Apparently you’re a ‘Karen’ if you don’t think gay sex should be illegal, according to this right-wing magazine

Donald Trump with his new staffer Jenna Ellis

The Spectator USA attempted to defend a Trump campaign staffer who linked same-sex relationships to paedophilia by deploying the magic word: “Karen”.

CNN’s KFile revealed last week that Jenna Ellis, a Fox News regular who has been hired by the campaign to re-elect Donald Trump, had a record of making extreme anti-LGBT+ comments.

Ellis has publicly opposed the decriminalisation of gay sex, claiming that the Lawrence v Texas Supreme Court ruling that struck down the last US sodomy laws in 2003 had “ignored the immorality of homosexuality” and “set the groundwork for open celebration of homosexuality and all kinds of deviant sexual behaviour.”

She has also linked same-sex marriage to paedophilia, claiming in 2016 that “redefining marriage” to include gay couples is “setting the stage for polyamory, bestiality and eventually paedophilia”.

Ellis has also insisted that “the homosexual slogan ‘love is love’ will become the mantra of the paedophile”, predicting that “in the next few years even paedophilia is going to be more and more accepted” by liberals.

Donald Trump

Donald Trump reportedly hired Ellis as he was impressed by her Fox News appearances (Facebook/Jenna Ellis)

The Spectator USA calls CNN a ‘Karen’ for reporting on Trump staffer’s homophobia.

While CNN’s story was based on actual, verifiable things that Ellis has said and herself put into the public domain, the right-wing Spectator attempted to launch a baffling defence of the Trump staffer.

With all the vigour of a child who has learned a new word but not yet fully grasped what it means, The Spectator opted to wonder “if the ‘K’ in ‘KFILE’ stands for ‘Karen'”.

It wrote: “CNN’s resident Karens started scrubbing the interwebs for any past comment from Ellis that could be interpreted as scandalous or discriminatory.

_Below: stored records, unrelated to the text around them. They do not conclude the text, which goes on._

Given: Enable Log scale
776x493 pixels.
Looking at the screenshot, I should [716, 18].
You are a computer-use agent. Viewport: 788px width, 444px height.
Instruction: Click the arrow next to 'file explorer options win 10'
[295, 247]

“Instead, they found a handful of statements that are largely in line with centuries of American evangelicalism and biblical teachings on homosexuality — statements that many conservative Christians would sympathise with today.”

The Spectator’s defence of Ellis and deployment of “Karen” — a term coined by Black women that refers to white women who deploy their social privilege over service workers, often people of colour — has the internet baffled.

One Twitter user quipped: “What’s this country come to when you can’t compare gay people to paedophiles and face no backlash whatsoever for doing so.”

Another added: “So it’s ‘socially conservative’ to compare relationships between same-sex adults to paedophilia?”